- **Work required**
Could you print, exactly and without pictures, only the lines from the one with "This screenshot has height=650, width=1130." through the end of the records below?
____
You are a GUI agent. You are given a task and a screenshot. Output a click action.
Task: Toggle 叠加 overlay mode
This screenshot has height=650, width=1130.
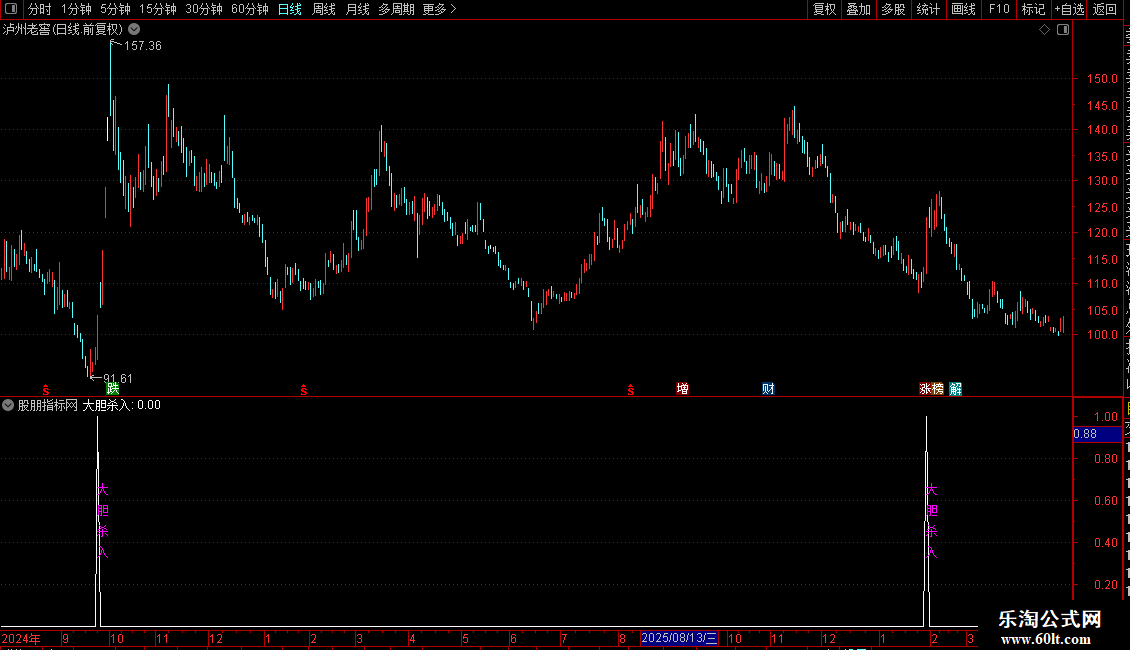click(859, 9)
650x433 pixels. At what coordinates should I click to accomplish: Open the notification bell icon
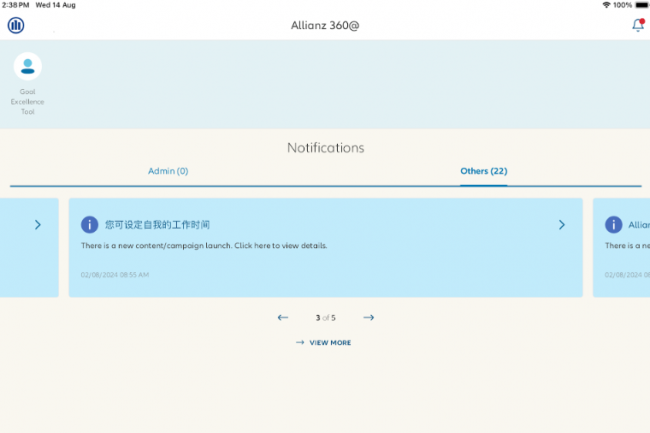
____
- **Answer section**
This screenshot has height=650, width=1130.
click(859, 9)
650x433 pixels. At what coordinates should I click to accomplish: Open the notification bell icon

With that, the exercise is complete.